Criminal
Justice Internship
Winter
2004
David
A. Moran
CRIMINAL
JUSTICE INTERNSHIP
Class Meetings
Class will meet on 4:00 to 4:55 p.m.
in Room 2255 on the following four Mondays:
January 12, February 9, March 8, and April 12. You are required to attend all class
sections unless you have taken, and completed, the Criminal Justice Internship
course in an earlier semester. If
your schedule does not permit you to attend these sessions, please sign up for
a different internship or for this internship in a later semester. If something comes up so that you cannot
attend one of these sessions, please contact me in advance to schedule a
time when we can meet in my office. Signed
work logs are due on the date of each class session, so please remember to bring
them to class.
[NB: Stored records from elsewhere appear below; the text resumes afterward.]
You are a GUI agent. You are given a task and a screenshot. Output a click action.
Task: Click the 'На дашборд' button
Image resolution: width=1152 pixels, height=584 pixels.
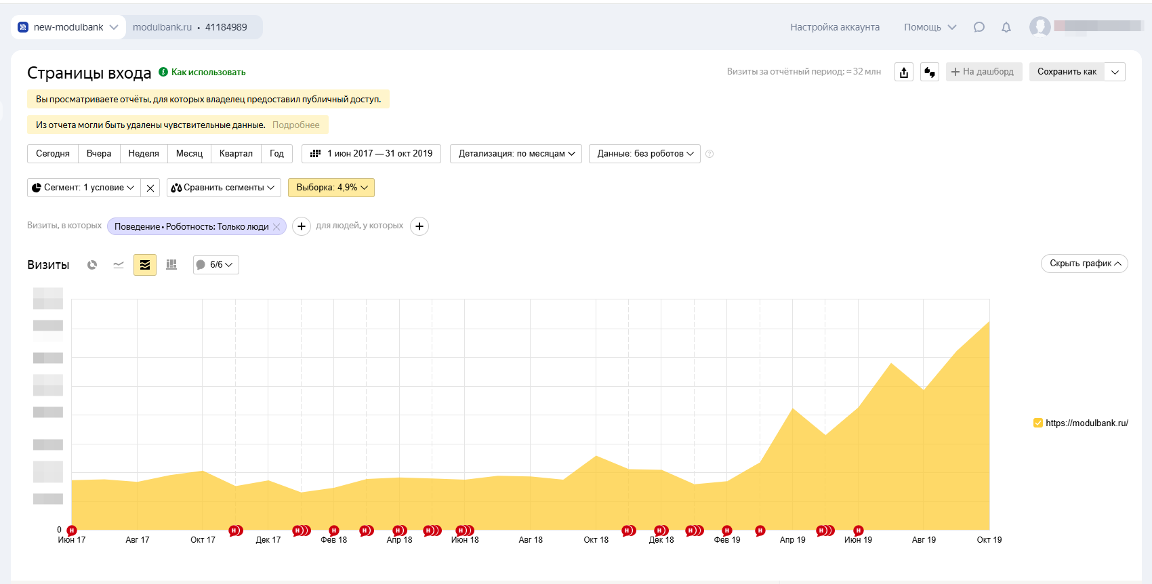(x=983, y=72)
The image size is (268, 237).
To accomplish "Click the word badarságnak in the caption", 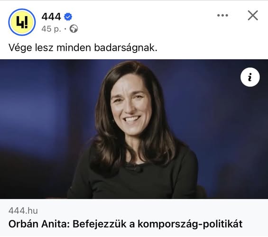I will click(x=126, y=48).
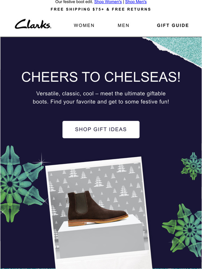Screen dimensions: 202x269
Task: Select the MEN navigation item
Action: (x=123, y=25)
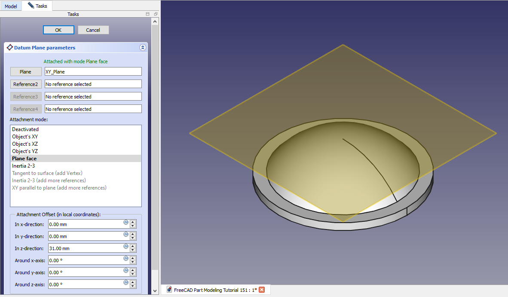Float the Tasks panel with undock icon
508x297 pixels.
click(156, 14)
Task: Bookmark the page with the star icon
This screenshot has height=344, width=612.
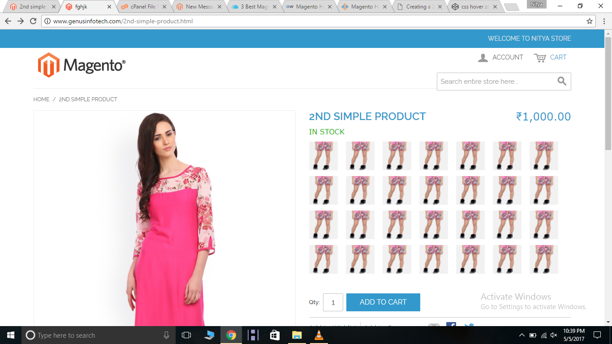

If you are not
required to attend the class sessions because you have completed the internship
before, signed work logs are due by February 9, March 8, and April 12 in my
faculty mail box (3rd floor, old building) or in my office.
Contacting Me
My office telephone number is (313) 577-4829, and my
e-mail is d.moran@wayne.edu. My office
hours are 2:00-3:30, Tuesdays, Wednesdays, and Thursdays, and 1:15 to 2:30 on
Fridays. Please do not hesitate to stop
by my office (3223 in the new building) or to call or e-mail me at any time you
have any questions or problems.
Pre-Registration Conference
Every student must have a pre-registration conference with Professor
David Moss or Professor Erica Eisinger so that he or she may approve your internship
and the number of credit hours and give you a copy of the Internship Standards,
your log sheets, and the evaluation forms.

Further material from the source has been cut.